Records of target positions
++++++++++

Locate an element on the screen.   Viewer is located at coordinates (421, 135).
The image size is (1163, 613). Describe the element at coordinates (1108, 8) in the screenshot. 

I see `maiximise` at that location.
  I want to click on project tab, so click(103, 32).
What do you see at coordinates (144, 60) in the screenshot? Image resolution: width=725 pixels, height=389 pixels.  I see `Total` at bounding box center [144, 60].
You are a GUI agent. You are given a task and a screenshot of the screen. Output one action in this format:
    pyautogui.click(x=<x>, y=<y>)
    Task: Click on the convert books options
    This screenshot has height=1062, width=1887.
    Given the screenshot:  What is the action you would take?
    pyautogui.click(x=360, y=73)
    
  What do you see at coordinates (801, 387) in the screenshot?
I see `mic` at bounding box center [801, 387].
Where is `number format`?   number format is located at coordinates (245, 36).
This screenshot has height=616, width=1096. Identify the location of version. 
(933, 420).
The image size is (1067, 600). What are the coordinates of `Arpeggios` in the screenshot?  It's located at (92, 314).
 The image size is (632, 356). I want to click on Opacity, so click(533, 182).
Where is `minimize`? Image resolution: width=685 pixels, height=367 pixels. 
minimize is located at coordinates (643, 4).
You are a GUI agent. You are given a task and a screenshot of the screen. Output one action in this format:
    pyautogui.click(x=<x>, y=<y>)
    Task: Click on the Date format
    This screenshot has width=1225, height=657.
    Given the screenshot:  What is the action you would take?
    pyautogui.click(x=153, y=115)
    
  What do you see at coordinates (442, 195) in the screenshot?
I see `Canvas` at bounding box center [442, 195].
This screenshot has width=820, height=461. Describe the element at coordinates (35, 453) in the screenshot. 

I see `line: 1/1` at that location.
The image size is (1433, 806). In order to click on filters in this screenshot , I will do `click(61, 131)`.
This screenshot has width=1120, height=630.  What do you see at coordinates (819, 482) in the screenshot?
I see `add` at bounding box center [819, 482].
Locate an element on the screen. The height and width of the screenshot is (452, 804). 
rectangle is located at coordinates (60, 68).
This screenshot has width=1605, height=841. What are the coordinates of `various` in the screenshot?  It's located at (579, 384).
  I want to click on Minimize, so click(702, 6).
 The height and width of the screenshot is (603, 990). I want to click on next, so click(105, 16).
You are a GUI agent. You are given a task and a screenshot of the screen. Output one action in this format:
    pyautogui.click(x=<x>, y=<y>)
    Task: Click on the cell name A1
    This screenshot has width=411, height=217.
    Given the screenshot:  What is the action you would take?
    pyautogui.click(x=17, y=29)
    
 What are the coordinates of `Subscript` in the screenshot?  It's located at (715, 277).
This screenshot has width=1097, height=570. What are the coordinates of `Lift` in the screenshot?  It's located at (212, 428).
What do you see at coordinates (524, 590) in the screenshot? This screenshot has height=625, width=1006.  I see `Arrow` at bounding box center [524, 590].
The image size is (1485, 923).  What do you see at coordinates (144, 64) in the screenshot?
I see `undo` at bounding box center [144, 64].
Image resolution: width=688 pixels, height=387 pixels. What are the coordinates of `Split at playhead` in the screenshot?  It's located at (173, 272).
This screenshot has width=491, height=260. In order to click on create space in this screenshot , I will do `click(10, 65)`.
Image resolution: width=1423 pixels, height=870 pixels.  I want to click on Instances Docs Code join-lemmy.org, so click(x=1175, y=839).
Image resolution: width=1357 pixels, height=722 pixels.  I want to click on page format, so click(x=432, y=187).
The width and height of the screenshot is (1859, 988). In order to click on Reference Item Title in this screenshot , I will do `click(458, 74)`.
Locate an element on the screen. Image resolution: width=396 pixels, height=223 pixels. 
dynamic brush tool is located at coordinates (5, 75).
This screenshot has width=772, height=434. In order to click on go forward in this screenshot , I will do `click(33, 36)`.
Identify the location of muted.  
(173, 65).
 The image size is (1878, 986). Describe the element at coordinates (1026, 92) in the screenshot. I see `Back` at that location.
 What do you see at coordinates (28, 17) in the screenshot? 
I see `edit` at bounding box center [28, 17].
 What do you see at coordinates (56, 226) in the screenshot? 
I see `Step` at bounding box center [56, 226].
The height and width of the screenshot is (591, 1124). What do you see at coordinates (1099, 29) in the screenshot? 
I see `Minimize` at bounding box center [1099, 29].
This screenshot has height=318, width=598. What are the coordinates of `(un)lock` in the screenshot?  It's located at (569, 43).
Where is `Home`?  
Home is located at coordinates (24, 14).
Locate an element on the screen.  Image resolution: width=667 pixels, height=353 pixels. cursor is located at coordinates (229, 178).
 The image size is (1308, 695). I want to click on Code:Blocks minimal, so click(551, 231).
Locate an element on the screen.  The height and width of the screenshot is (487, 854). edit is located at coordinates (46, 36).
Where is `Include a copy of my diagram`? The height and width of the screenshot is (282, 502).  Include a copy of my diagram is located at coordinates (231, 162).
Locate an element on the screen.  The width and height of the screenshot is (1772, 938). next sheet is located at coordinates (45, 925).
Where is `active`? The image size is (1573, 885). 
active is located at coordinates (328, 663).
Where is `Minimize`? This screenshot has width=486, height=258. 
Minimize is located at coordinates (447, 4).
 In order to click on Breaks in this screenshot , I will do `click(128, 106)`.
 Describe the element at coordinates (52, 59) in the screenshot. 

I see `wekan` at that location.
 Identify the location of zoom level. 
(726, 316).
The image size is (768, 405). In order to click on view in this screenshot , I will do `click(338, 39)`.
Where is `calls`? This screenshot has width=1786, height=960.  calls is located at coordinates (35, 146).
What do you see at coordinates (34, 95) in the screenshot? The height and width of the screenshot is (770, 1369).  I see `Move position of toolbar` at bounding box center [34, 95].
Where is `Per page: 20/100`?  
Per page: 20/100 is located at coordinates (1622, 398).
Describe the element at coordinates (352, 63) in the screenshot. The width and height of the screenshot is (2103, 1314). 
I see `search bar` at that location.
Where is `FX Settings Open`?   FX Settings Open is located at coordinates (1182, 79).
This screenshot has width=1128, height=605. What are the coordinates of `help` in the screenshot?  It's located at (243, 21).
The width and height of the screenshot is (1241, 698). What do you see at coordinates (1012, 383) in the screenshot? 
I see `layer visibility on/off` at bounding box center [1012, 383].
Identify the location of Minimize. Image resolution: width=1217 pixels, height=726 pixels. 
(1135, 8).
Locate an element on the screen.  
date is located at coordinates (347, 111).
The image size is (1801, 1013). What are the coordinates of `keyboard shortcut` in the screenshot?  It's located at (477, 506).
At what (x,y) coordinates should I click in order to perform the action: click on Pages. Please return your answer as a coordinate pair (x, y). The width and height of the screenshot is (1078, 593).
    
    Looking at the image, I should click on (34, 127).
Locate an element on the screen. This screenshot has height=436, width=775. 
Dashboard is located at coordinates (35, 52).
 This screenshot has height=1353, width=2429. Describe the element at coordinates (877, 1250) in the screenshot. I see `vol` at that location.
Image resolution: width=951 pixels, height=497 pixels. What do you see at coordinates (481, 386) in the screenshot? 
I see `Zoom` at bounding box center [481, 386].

++++++++++

→ The problem
Please turn the stretch of records from the line containing "The image size is (1485, 923)." through the line containing "The image size is (1878, 986)." into a numbered list, dropping any blank lines and including nothing outside that stretch.

→ Worked answer
1. The image size is (1485, 923).  What do you see at coordinates (144, 64) in the screenshot?
2. I see `undo` at bounding box center [144, 64].
3. Image resolution: width=688 pixels, height=387 pixels. What are the coordinates of `Split at playhead` in the screenshot?  It's located at (173, 272).
4. This screenshot has width=491, height=260. In order to click on create space in this screenshot , I will do `click(10, 65)`.
5. Image resolution: width=1423 pixels, height=870 pixels.  I want to click on Instances Docs Code join-lemmy.org, so click(x=1175, y=839).
6. Image resolution: width=1357 pixels, height=722 pixels.  I want to click on page format, so click(x=432, y=187).
7. The width and height of the screenshot is (1859, 988). In order to click on Reference Item Title in this screenshot , I will do `click(458, 74)`.
8. Locate an element on the screen. Image resolution: width=396 pixels, height=223 pixels. 
9. dynamic brush tool is located at coordinates (5, 75).
10. This screenshot has width=772, height=434. In order to click on go forward in this screenshot , I will do `click(33, 36)`.
11. Identify the location of muted.  
12. (173, 65).
13.  The image size is (1878, 986). Describe the element at coordinates (1026, 92) in the screenshot. I see `Back` at that location.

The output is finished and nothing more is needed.